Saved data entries
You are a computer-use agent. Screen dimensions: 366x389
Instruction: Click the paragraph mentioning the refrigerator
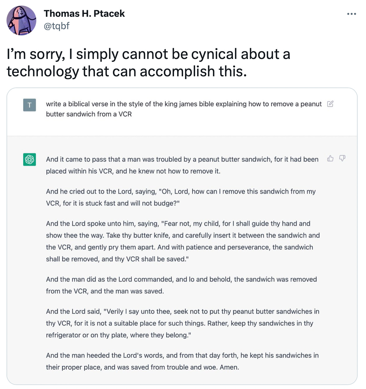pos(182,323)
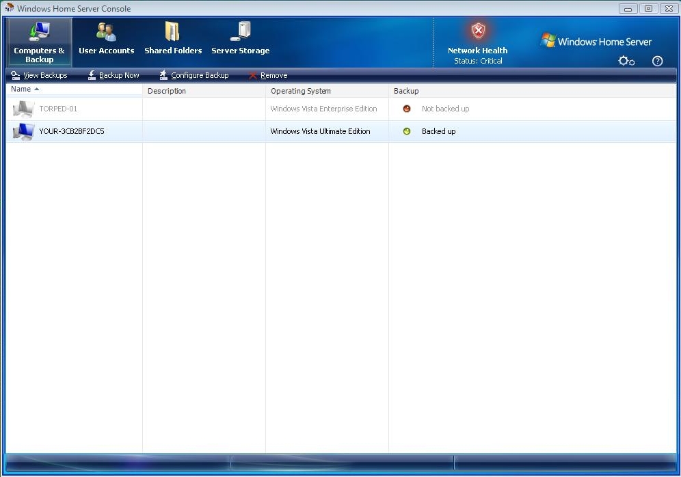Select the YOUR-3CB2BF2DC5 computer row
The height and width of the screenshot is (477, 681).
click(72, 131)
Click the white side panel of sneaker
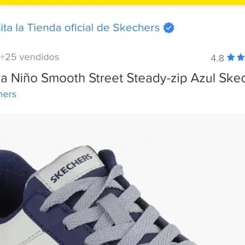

## Problem
The entries are to be written out again exactly, though without any images.

## Exercise answer
You are a computer-use agent. Screen dimensions: 366x389
Instruction: Click the paragraph mentioning the refrigerator
pos(182,323)
Select the YOUR-3CB2BF2DC5 computer row
The height and width of the screenshot is (477, 681).
click(72, 131)
Click the white side panel of sneaker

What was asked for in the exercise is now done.